Screenshot grounding data
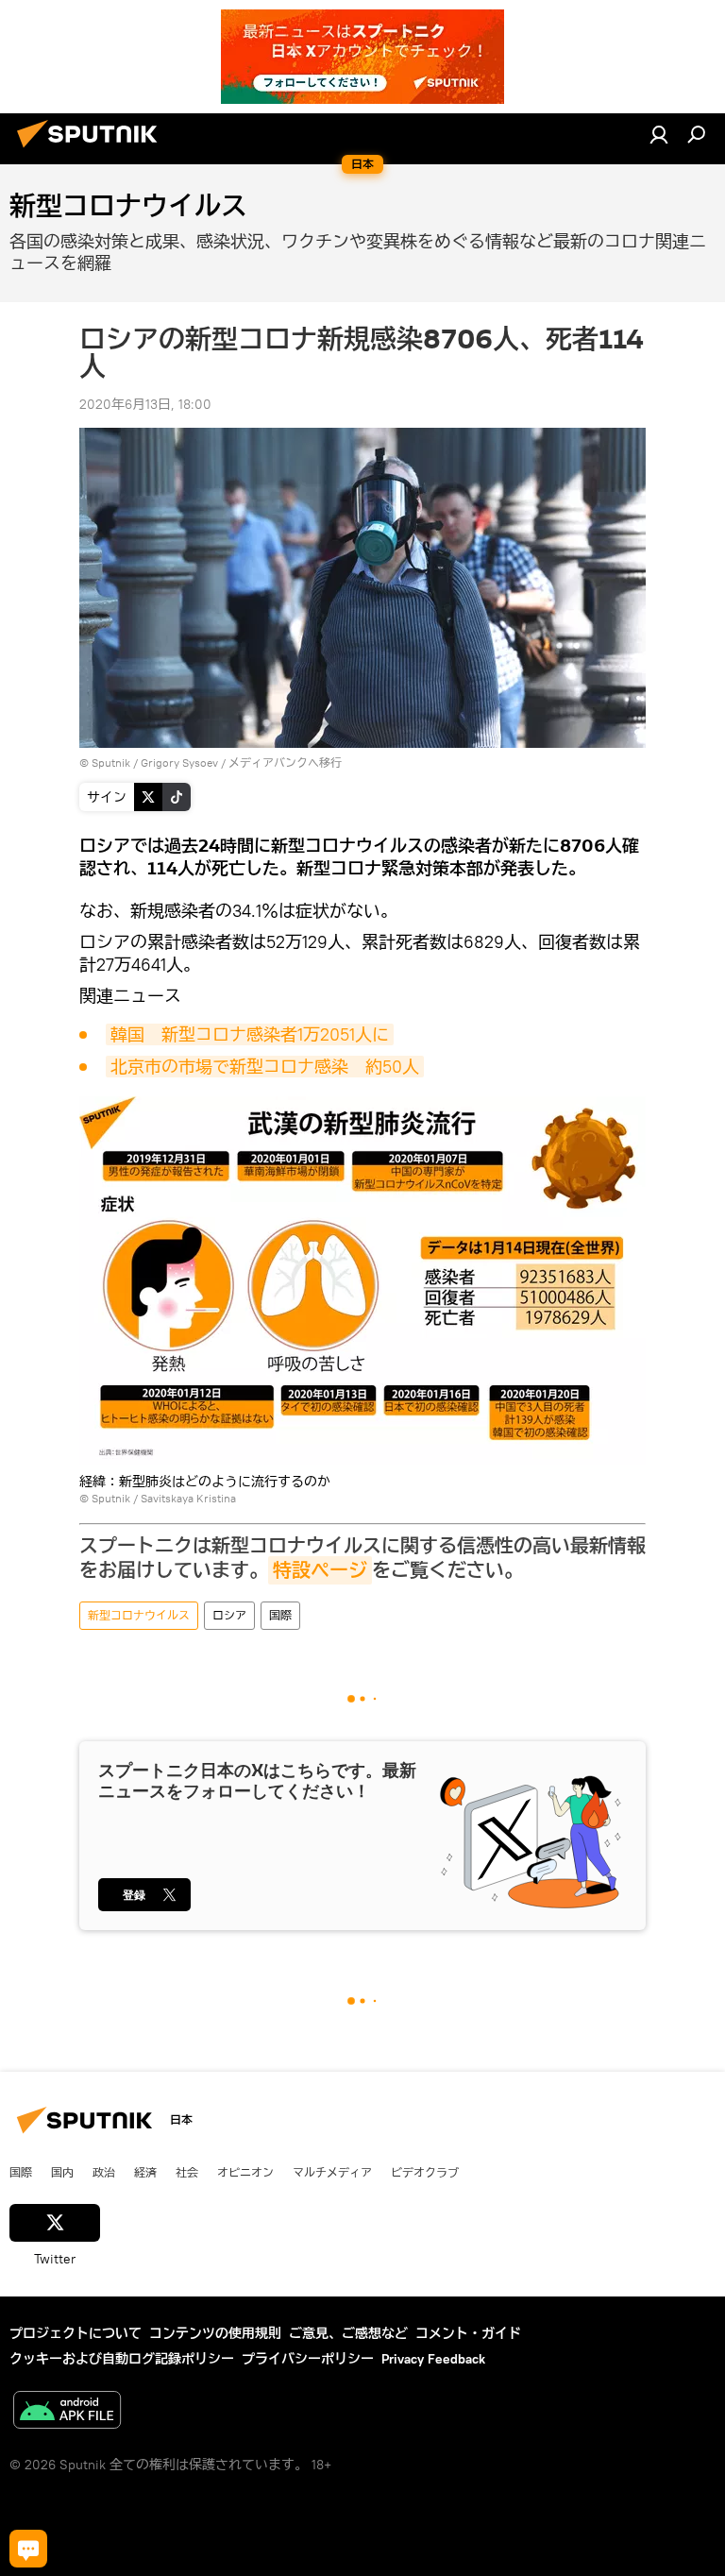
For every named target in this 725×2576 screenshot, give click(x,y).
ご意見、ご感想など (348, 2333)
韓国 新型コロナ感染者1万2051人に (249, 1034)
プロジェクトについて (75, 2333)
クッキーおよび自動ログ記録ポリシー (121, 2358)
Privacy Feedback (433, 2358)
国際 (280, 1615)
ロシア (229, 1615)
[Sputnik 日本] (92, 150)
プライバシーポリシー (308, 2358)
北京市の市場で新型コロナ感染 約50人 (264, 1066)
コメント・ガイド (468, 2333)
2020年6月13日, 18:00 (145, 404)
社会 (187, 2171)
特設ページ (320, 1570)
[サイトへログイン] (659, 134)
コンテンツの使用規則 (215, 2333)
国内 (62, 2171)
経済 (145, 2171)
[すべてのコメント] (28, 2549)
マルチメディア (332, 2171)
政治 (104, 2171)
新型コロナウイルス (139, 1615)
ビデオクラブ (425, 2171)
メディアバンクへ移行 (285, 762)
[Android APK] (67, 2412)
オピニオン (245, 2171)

■ **The task**
Please return exactly the lines from the one containing "[サイトへログイン] (659, 134)" through the end of the entries above, adding no other line.

■ **Solution for this problem**
[サイトへログイン] (659, 134)
コンテンツの使用規則 (215, 2333)
国内 (62, 2171)
経済 (145, 2171)
[すべてのコメント] (28, 2549)
マルチメディア (332, 2171)
政治 (104, 2171)
新型コロナウイルス (139, 1615)
ビデオクラブ (425, 2171)
メディアバンクへ移行 (285, 762)
[Android APK] (67, 2412)
オピニオン (245, 2171)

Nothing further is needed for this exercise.